#### Provided information ####
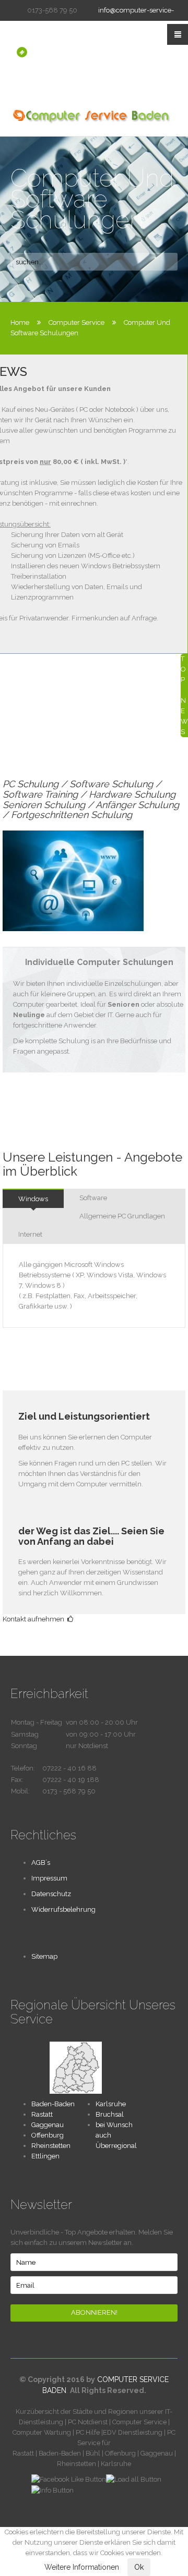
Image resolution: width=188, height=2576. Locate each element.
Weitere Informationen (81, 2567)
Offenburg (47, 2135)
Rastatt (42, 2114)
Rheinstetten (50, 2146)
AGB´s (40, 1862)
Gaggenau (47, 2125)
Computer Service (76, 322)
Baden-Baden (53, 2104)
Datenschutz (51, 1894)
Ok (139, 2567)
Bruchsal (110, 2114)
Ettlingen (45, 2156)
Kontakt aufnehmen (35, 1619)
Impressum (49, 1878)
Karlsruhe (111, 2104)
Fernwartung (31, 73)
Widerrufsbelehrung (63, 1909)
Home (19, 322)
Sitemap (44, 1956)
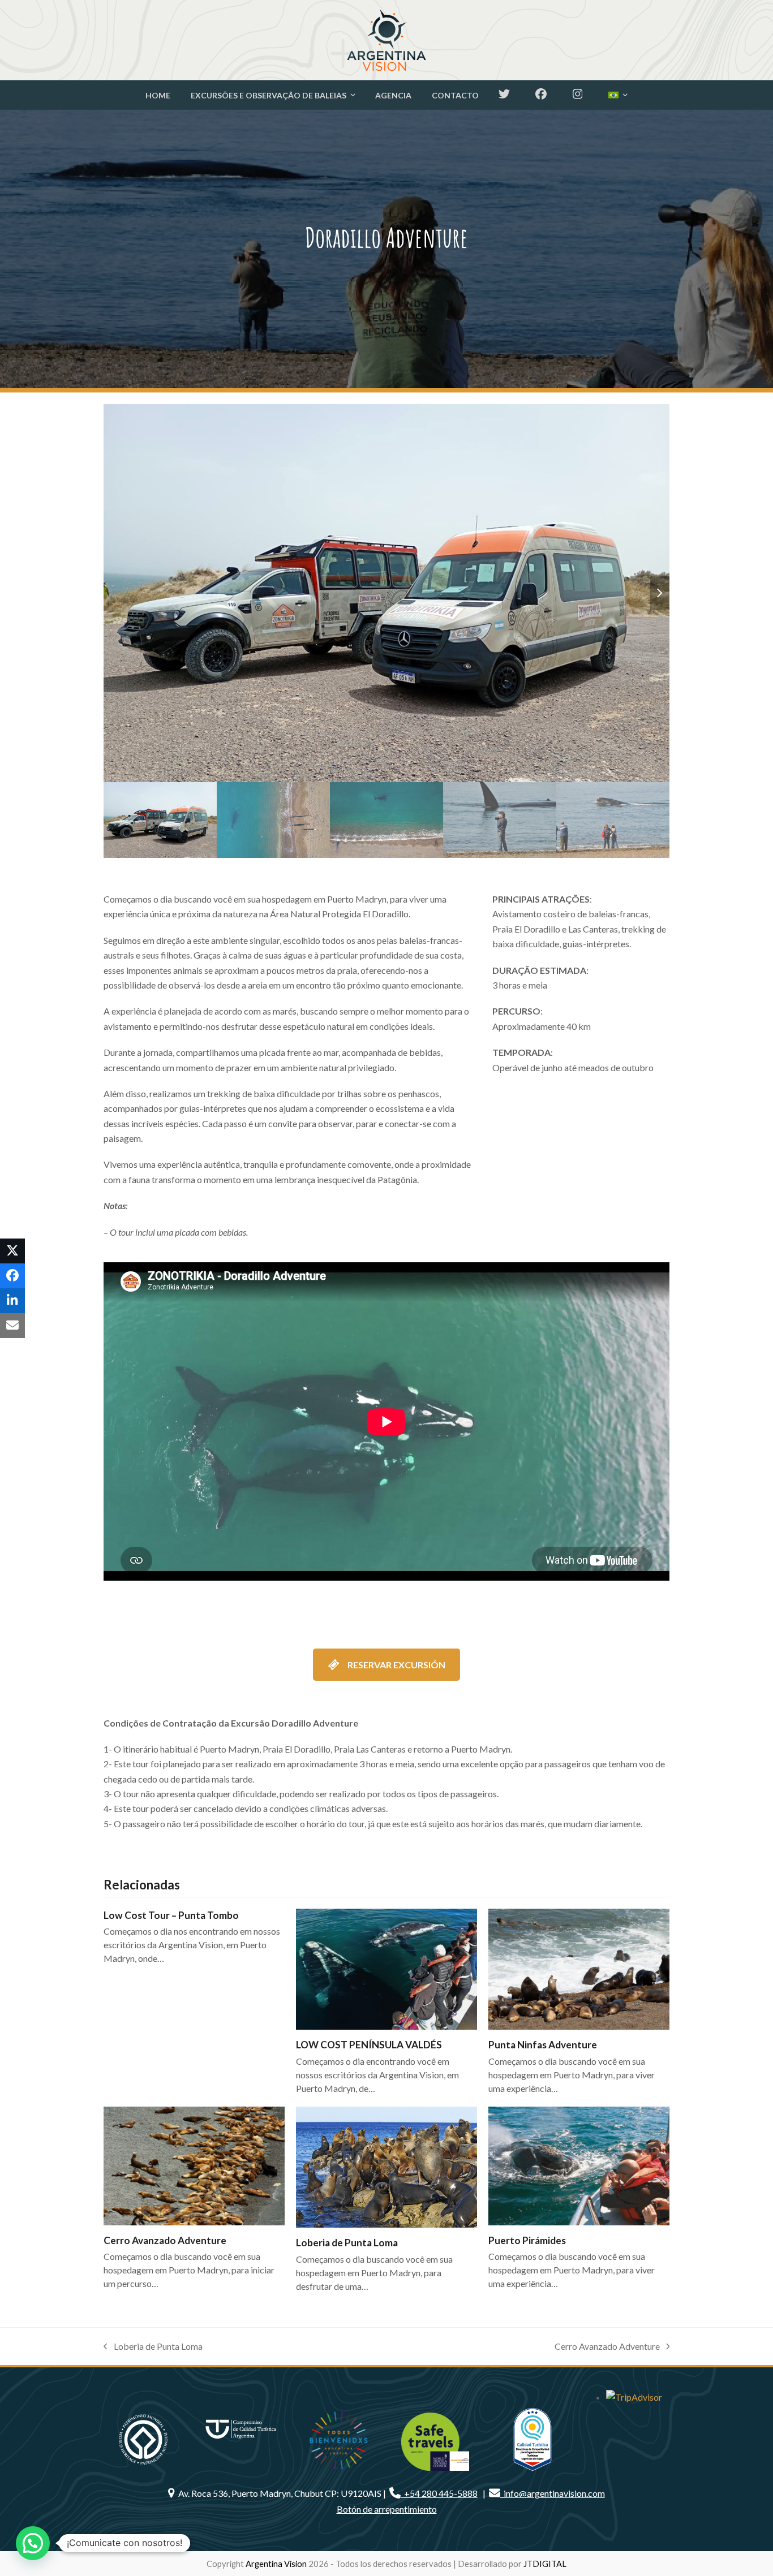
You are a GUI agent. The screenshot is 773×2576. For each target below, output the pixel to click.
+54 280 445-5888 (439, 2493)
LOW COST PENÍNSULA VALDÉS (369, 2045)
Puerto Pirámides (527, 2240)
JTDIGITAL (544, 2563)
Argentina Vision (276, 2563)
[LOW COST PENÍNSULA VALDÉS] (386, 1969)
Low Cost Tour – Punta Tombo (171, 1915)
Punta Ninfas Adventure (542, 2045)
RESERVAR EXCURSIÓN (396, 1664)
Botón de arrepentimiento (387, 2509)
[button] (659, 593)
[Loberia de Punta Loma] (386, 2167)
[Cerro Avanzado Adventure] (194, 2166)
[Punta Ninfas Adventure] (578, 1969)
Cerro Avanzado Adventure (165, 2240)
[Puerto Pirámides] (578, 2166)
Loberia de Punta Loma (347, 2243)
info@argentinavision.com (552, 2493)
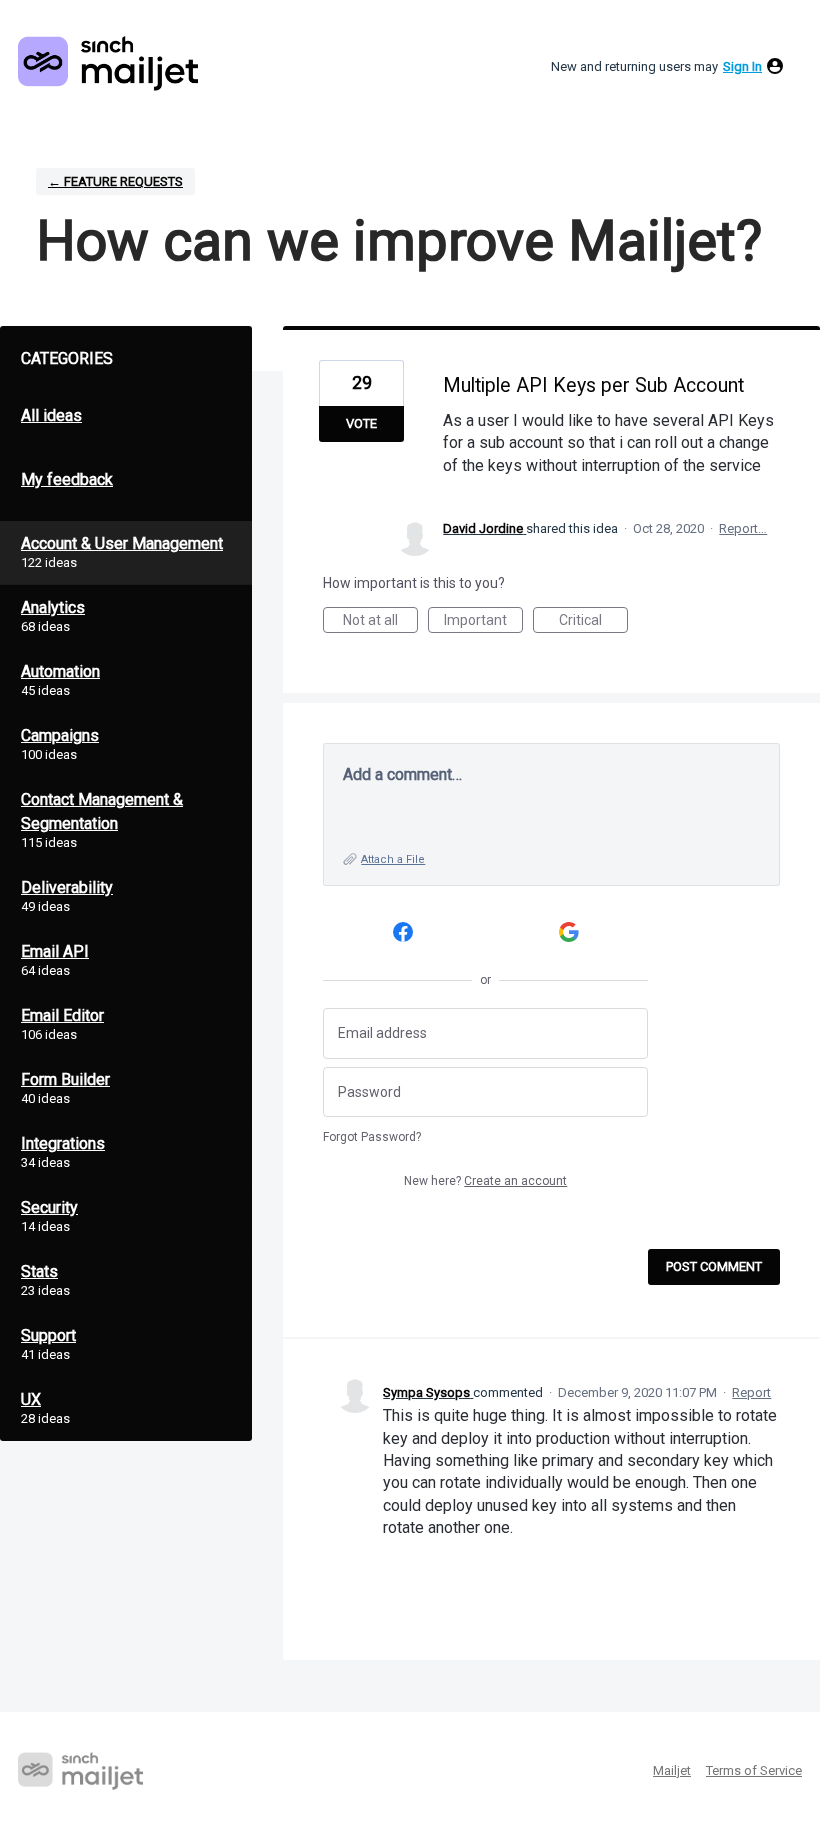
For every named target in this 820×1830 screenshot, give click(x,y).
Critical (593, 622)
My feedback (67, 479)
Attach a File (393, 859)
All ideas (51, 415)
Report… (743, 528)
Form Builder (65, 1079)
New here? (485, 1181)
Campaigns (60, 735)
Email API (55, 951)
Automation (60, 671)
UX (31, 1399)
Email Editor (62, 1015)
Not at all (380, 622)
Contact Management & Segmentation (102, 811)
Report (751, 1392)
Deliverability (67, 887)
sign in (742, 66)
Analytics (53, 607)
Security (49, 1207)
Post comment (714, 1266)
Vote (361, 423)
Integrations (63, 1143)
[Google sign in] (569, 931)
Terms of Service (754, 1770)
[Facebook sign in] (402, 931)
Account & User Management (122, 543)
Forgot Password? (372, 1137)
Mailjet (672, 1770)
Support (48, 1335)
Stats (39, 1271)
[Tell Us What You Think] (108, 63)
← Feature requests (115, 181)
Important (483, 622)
####
> **What is expected**
Your answer must consist solely of the lines above between the line holding "My feedback (67, 479)" and the line holding "Contact Management & Segmentation (102, 811)", inclusive, copied exactly.

> **Solution to this problem**
My feedback (67, 479)
Attach a File (393, 859)
All ideas (51, 415)
Report… (743, 528)
Form Builder (65, 1079)
New here? (485, 1181)
Campaigns (60, 735)
Email API (55, 951)
Automation (60, 671)
UX (31, 1399)
Email Editor (62, 1015)
Not at all (380, 622)
Contact Management & Segmentation (102, 811)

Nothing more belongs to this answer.